TASK REQUIREMENTS: When copying the listing below, skip every picture and repeat exactly the lines from the first one through the line that contains "flybilletter Trenton (645, 1927)".

EXTRACTED MATERIAL:

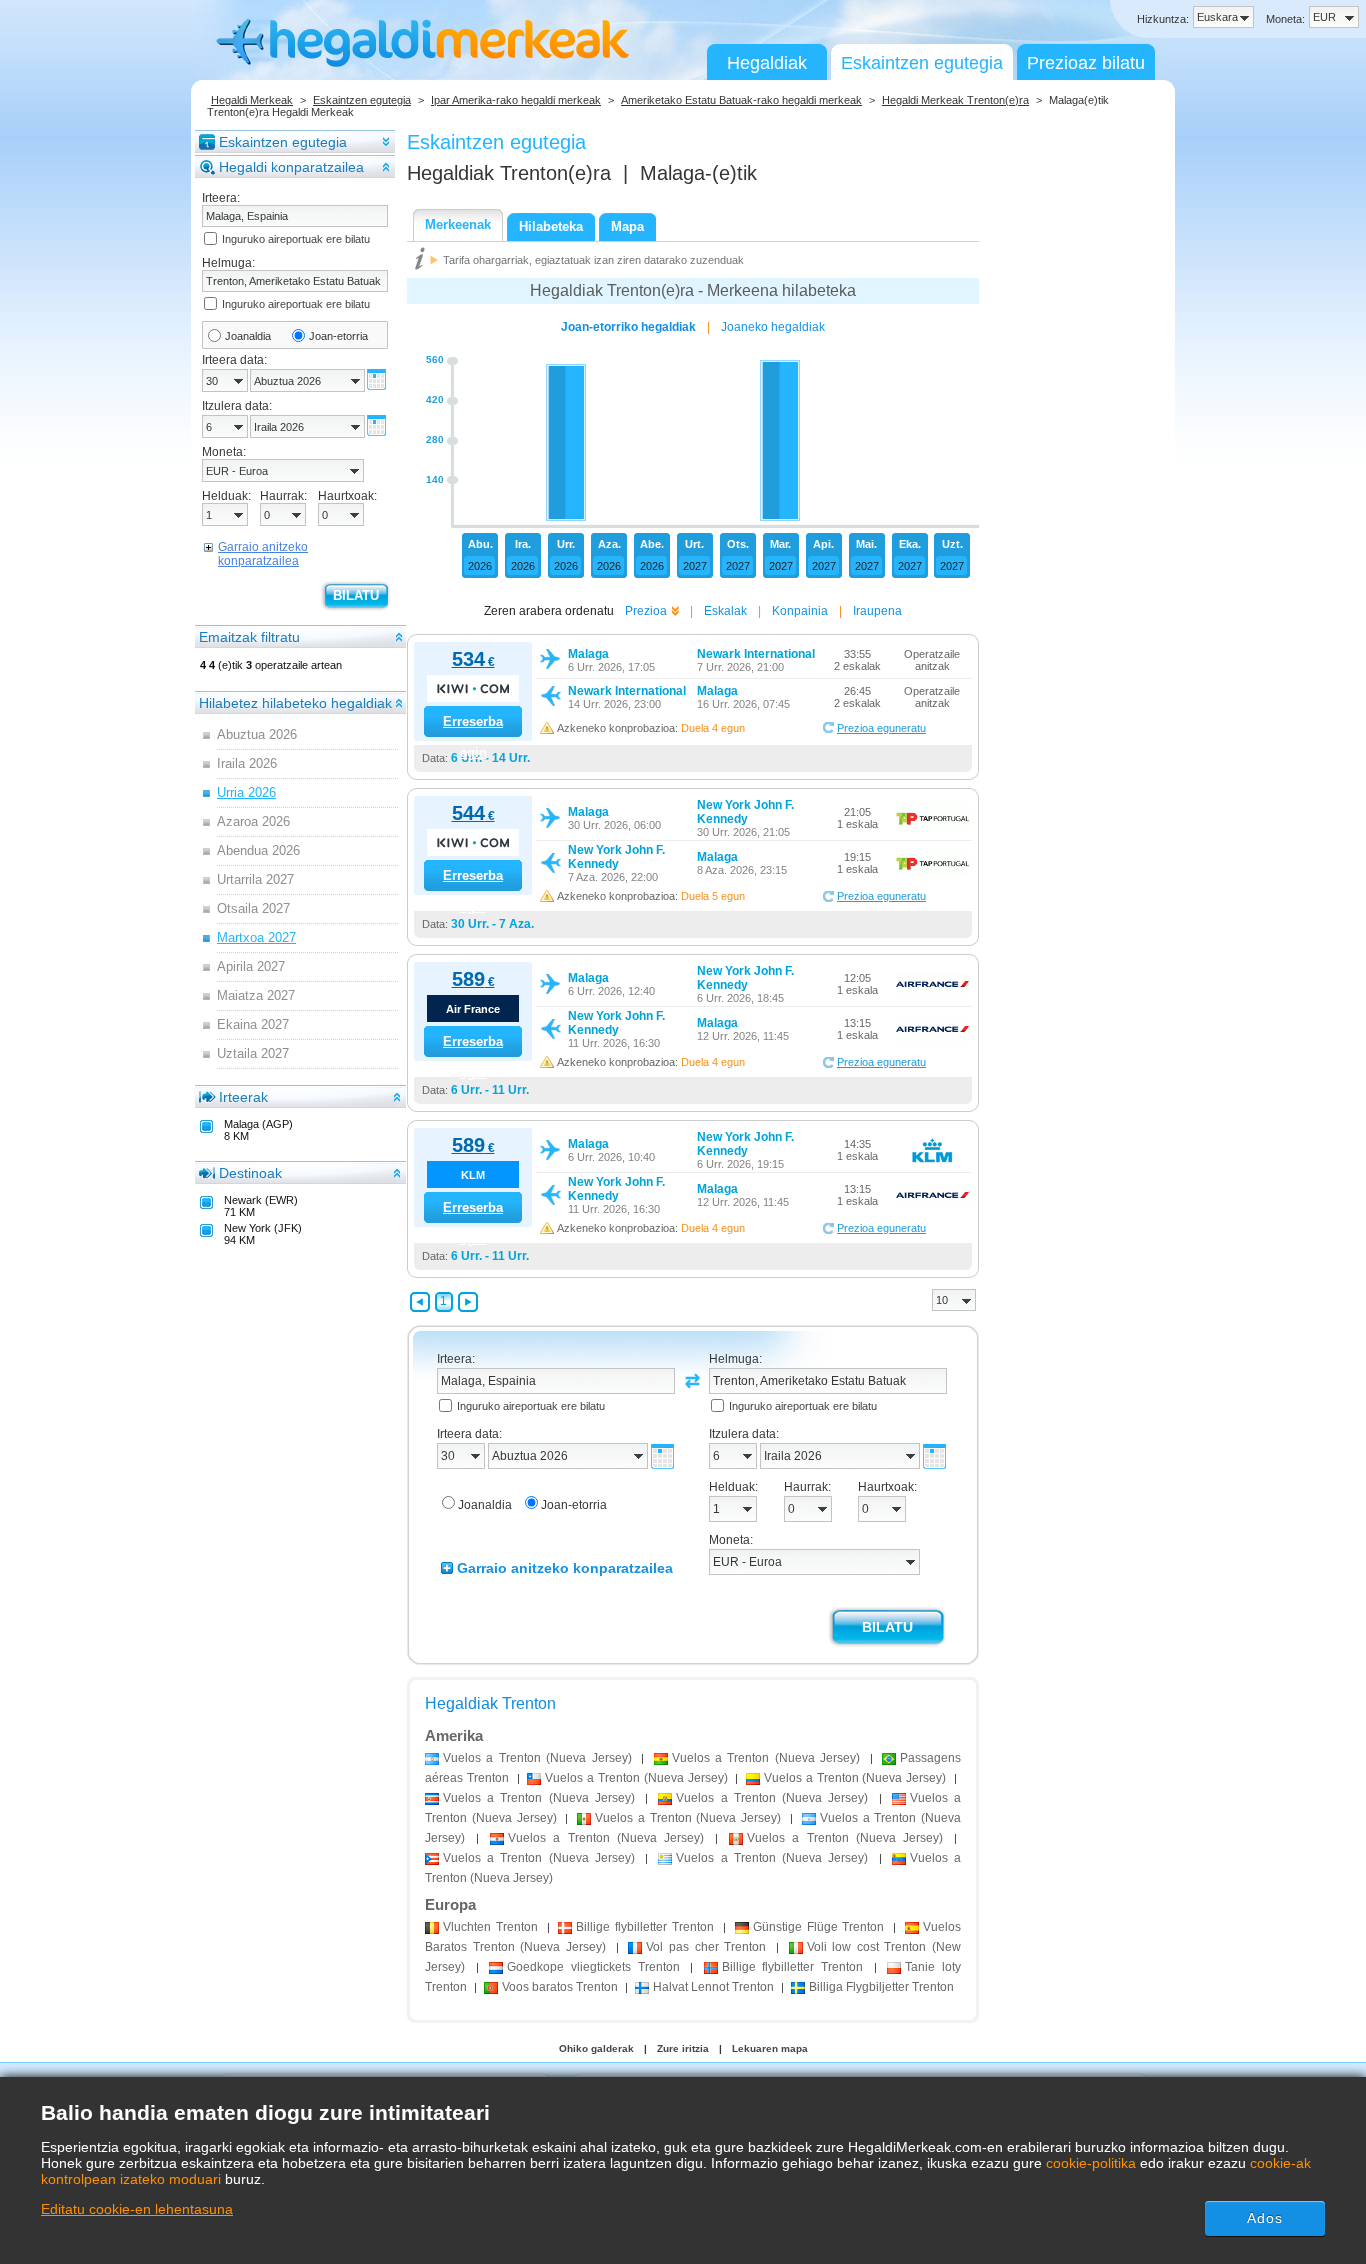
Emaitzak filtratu (249, 637)
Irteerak (243, 1097)
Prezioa (646, 611)
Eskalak (725, 611)
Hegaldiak (767, 63)
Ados (1265, 2218)
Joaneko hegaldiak (773, 327)
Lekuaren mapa (770, 2048)
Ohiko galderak (596, 2048)
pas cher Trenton (706, 1947)
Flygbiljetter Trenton (881, 1987)
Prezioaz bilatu (1086, 63)
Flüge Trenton (819, 1927)
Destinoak (250, 1173)
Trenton (490, 1927)
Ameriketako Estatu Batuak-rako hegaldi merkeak (741, 100)
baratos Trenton (560, 1987)
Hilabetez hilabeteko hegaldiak (295, 703)
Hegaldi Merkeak (252, 100)
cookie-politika (1091, 2163)
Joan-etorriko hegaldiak (628, 327)
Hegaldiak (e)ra (509, 173)
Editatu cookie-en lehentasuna (137, 2209)
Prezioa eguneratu (881, 728)
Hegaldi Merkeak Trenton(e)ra (955, 100)
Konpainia (800, 611)
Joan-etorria (338, 336)
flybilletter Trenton (645, 1927)
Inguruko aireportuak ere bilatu (296, 239)
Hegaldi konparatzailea (291, 167)
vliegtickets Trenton (593, 1967)
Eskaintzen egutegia (922, 63)
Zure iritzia (683, 2048)
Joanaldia (248, 336)
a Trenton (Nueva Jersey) (537, 1758)
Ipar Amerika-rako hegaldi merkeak (516, 100)
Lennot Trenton (713, 1987)
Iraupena (877, 611)
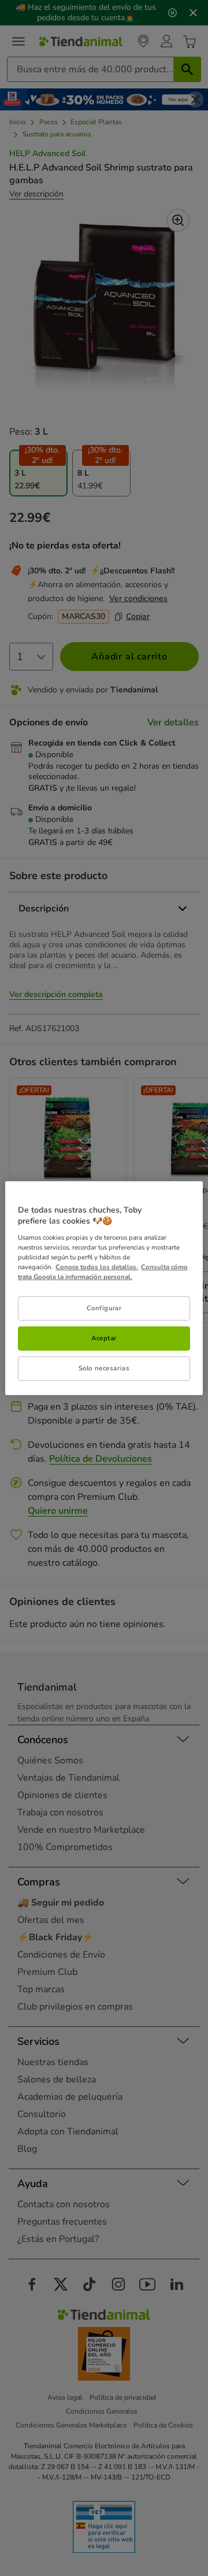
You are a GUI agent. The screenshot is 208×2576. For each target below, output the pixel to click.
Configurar (104, 1308)
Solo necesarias (104, 1368)
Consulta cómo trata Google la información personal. (103, 1271)
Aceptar (104, 1338)
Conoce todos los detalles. (96, 1267)
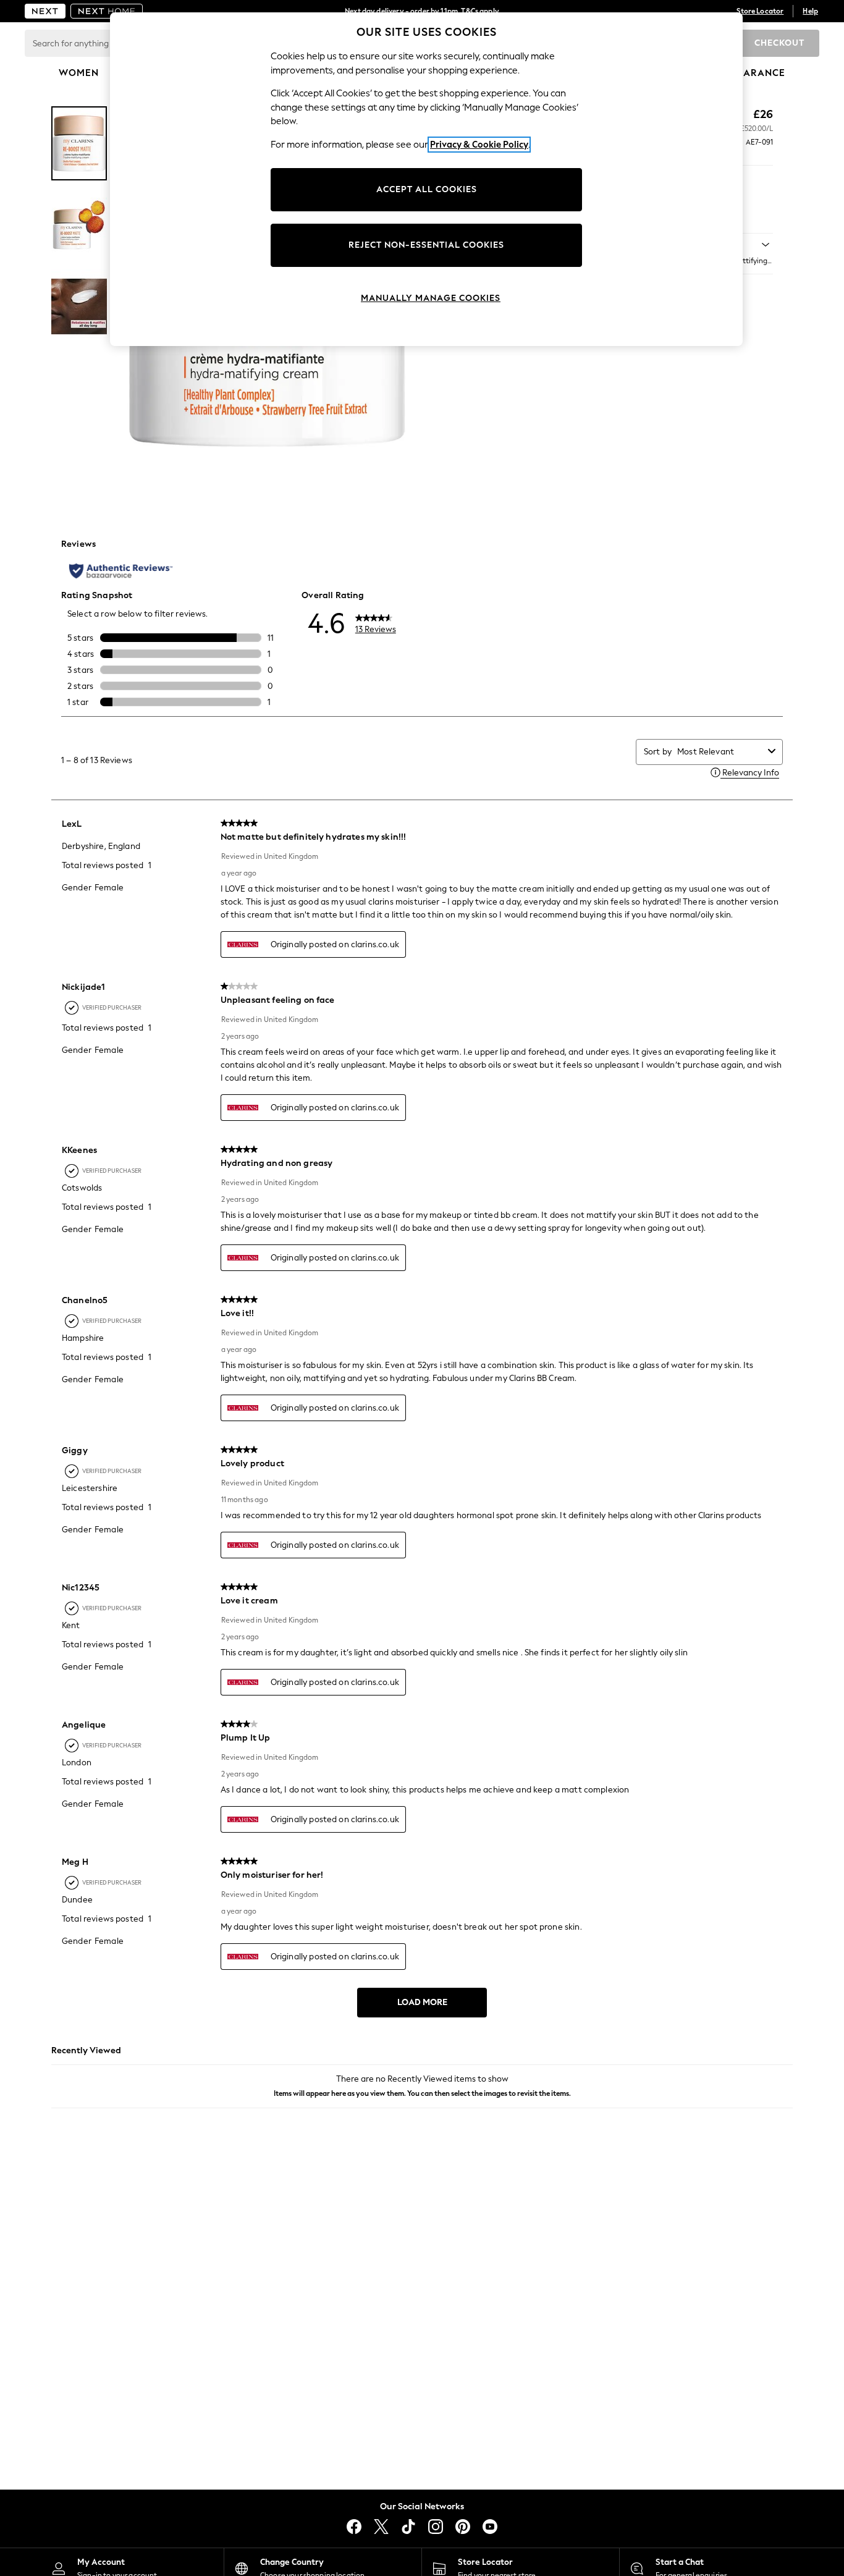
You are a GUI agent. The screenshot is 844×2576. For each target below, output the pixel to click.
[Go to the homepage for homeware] (106, 11)
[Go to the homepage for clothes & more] (45, 11)
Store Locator (759, 11)
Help (810, 11)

WRITTEN ANSWER:
Emaitzak filtratu (249, 637)
Irteerak (243, 1097)
Prezioa (646, 611)
Eskalak (725, 611)
Hegaldiak (767, 63)
Ados (1265, 2218)
Joaneko hegaldiak (773, 327)
Lekuaren mapa (770, 2048)
Ohiko galderak (596, 2048)
pas cher Trenton (706, 1947)
Flygbiljetter Trenton (881, 1987)
Prezioaz bilatu (1086, 63)
Flüge Trenton (819, 1927)
Destinoak (250, 1173)
Trenton (490, 1927)
Ameriketako Estatu Batuak-rako hegaldi merkeak (741, 100)
baratos Trenton (560, 1987)
Hilabetez hilabeteko hegaldiak (295, 703)
Hegaldi Merkeak (252, 100)
cookie-politika (1091, 2163)
Joan-etorriko hegaldiak (628, 327)
Hegaldiak (e)ra (509, 173)
Editatu cookie-en lehentasuna (137, 2209)
Prezioa eguneratu (881, 728)
Hegaldi Merkeak Trenton(e)ra (955, 100)
Konpainia (800, 611)
Joan-etorria (338, 336)
flybilletter Trenton (645, 1927)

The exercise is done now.